Langert was followed by , Richard Ellis, Senior VP Communiations, Public Affairs and CSR, whose presentation dovetailed perfectly with Langert’s 10 Lessons Learned.  As an expert in communications, Ellis spoke about the need for Transparency and Authenticity, and how McDonald’s Canada has embraced the three CSR realms described by Langert: Opportunity, Integration and Connection.

Our food your questionsWith over 69 million daily customers, including 2 million in Canada, McDonald’s has a huge customer base, all of whom think that they ‘know’ the company.  But do they really know McDonald’s? McDonald’s Canada recognizes that the best way to achieve transparency and authenticity with their customers is to actually be transparent and authentic.  And so they launched, “Our Food. Your Questions.”  This campaign was envisioned as a way to directly address the many rumours and assumptions that plagued their brand.  But to work, this campaign had to offer a willingness to answer any and all consumer questions with complete honesty and full disclosure.  Most traditional corporations would never get such a plan past their legal department, but McDonald’s Canada did, embracing the motto “We’ve got nothing to hide”, and the campaign that resulted has been a tremendous success.

Since the launch of “Our Food. Your Questions.” McDonald’s Canada ‘brand trust’ scores have jumped by 60%.  What better way to dispel rumours that there is nicotine in their food to make it more addictive (there isn’t!) or that burgers are made of all parts of the cow, including lips and noses (they’re made of 100% beef – oh, and a little salt and pepper) than to address customer questions directly? So far, Canadians have asked – and seen answers to – over 20,000 questions.

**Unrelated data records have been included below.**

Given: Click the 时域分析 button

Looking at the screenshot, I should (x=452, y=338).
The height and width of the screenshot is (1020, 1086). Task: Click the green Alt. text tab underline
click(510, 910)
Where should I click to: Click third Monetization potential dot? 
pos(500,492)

McDonald’s is committed to creating shared value.  It’s not just about communication, but also about leadership in such realms as animal welfare, public health and environmental stewardship.  On October 9, 2013, in recognition of McDonald’s Canada’s industry leadership in nutritional information disclosure, Ontario Health Minister Deb Matthews chose a McDonald’s restaurant location as the backdrop for her announcement of legislation requiring calorie counts for menus from large chain restaurants.  There is no shortage of sustainability initiatives at McDonald’s.  McDonald’s Canada’s fish products are 100% sustainably sourced Alaskan Pollock from the Bering Sea and will all be clearly labelled as MSC certified in 2014.  Most of McDonald’s used cooking oil is recycled into other uses such as biodiesel. Children’s Happy Meal advertising now features only images of white milk (rather than pop or juice) as the beverage and apple slices (rather than fries) as the side dish. 85% of McDonald’s packaging is already made from renewable resources and they are now looking beyond sourcing and examining the end of life impacts of their packaging.

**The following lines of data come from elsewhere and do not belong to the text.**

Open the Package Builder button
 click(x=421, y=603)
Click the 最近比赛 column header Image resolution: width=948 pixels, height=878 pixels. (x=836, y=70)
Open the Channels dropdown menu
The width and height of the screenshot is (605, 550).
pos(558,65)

More and more consumers are making it clear that they want to do business with companies that they can trust.  Increasing consumer trust increases top line sales. But maintaining consumer trust requires honest business practices and open lines of communication.  In keeping with that spirit of open dialogue, TSSS attendees brainstormed ideas about how to develop a more authentic connection with customers and how to better integrate transparency into corporate sustainability strategies. With over 100 of Canada’s top sustainability professionals in attendance at this event, hundreds of great ideas were generated – click to see the list.

These ideas will be further explored in a follow-up webinar conversation with Bob Langert.  Hosted by CSRwire, this webinar will summarize the discussion from the live event and hear which brainstorming ideas resonated with McDonald’s senior leaders. Click here to register and to join us on October 23 at 1pm EST for what is sure to be a great interactive discussion.

2 Responses

  1. BarbaraKimmel

    It takes much more than good communication, sustainability and CSR programs for a company to be trustworthy. While these are all steps in the right direction, companies must break down silos and create cultures that foster trustworthy business. And over time, they will earn the trust of their stakeholders.